🤖 AI Summary
Existing LLM confidence estimation methods neglect the relevance between model responses and input context, leading to inaccurate trustworthiness assessment in knowledge-augmented settings. To address this, we propose CRUX, the first framework that jointly models context fidelity—quantified via context-aware entropy reduction under contrastive sampling—and global consistency—enforced through cross-contextual validation—thereby establishing a context-aware dual-metric mechanism that effectively disentangles data uncertainty from model uncertainty. CRUX integrates contrastive sampling, conditional entropy computation, and cross-contextual consistency modeling. Evaluated on five benchmark datasets—CoQA, SQuAD, QuAC, BioASQ, and EduQG—it achieves significantly higher AUROC than state-of-the-art baselines, demonstrating both effectiveness and generalizability in improving confidence calibration for complex question-answering tasks.
📝 Abstract
Accurate confidence estimation is essential for trustworthy large language models (LLMs) systems, as it empowers the user to determine when to trust outputs and enables reliable deployment in safety-critical applications.
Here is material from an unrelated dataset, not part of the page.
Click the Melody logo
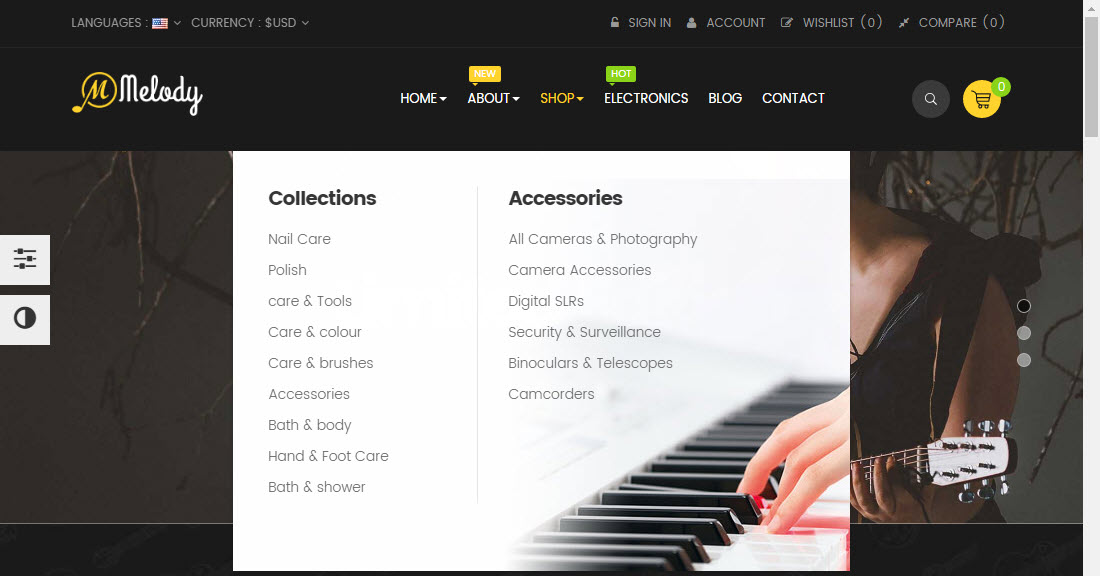The width and height of the screenshot is (1100, 576). (x=138, y=93)
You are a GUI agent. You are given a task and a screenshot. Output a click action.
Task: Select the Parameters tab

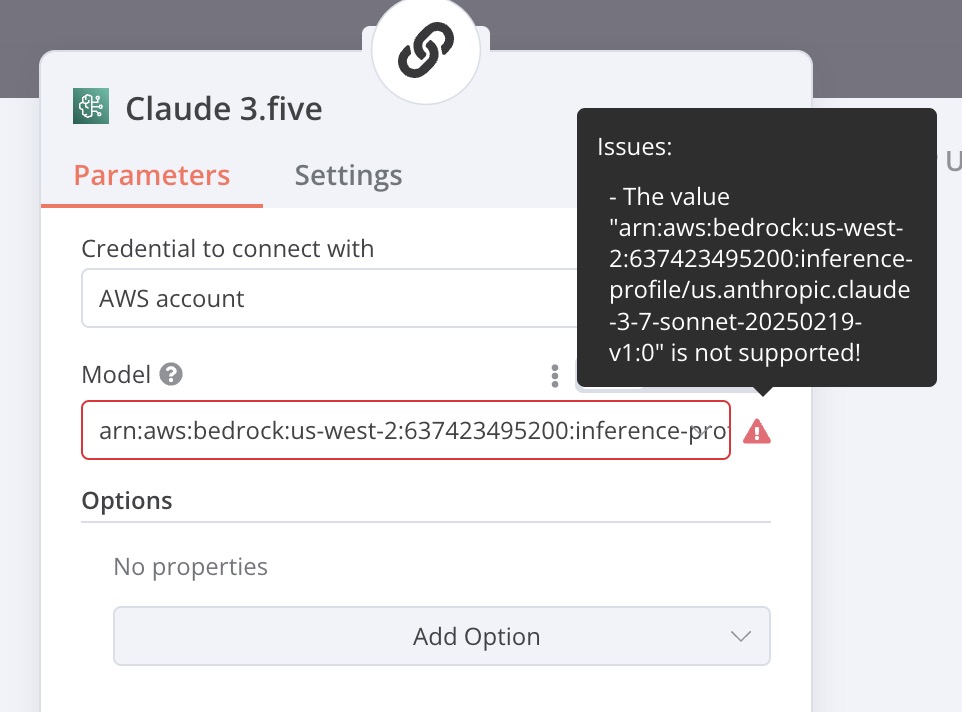[152, 175]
Current confidence estimation methods for LLMs neglect the relevance between responses and contextual information, a crucial factor in output quality evaluation, particularly in scenarios where background knowledge is provided. To bridge this gap, we propose CRUX (Context-aware entropy Reduction and Unified consistency eXamination), the first framework that integrates context faithfulness and consistency for confidence estimation via two novel metrics. First, contextual entropy reduction represents data uncertainty with the information gain through contrastive sampling with and without context. Second, unified consistency examination captures potential model uncertainty through the global consistency of the generated answers with and without context. Experiments across three benchmark datasets (CoQA, SQuAD, QuAC) and two domain-specific datasets (BioASQ, EduQG) demonstrate CRUX's effectiveness, achieving the highest AUROC than existing baselines.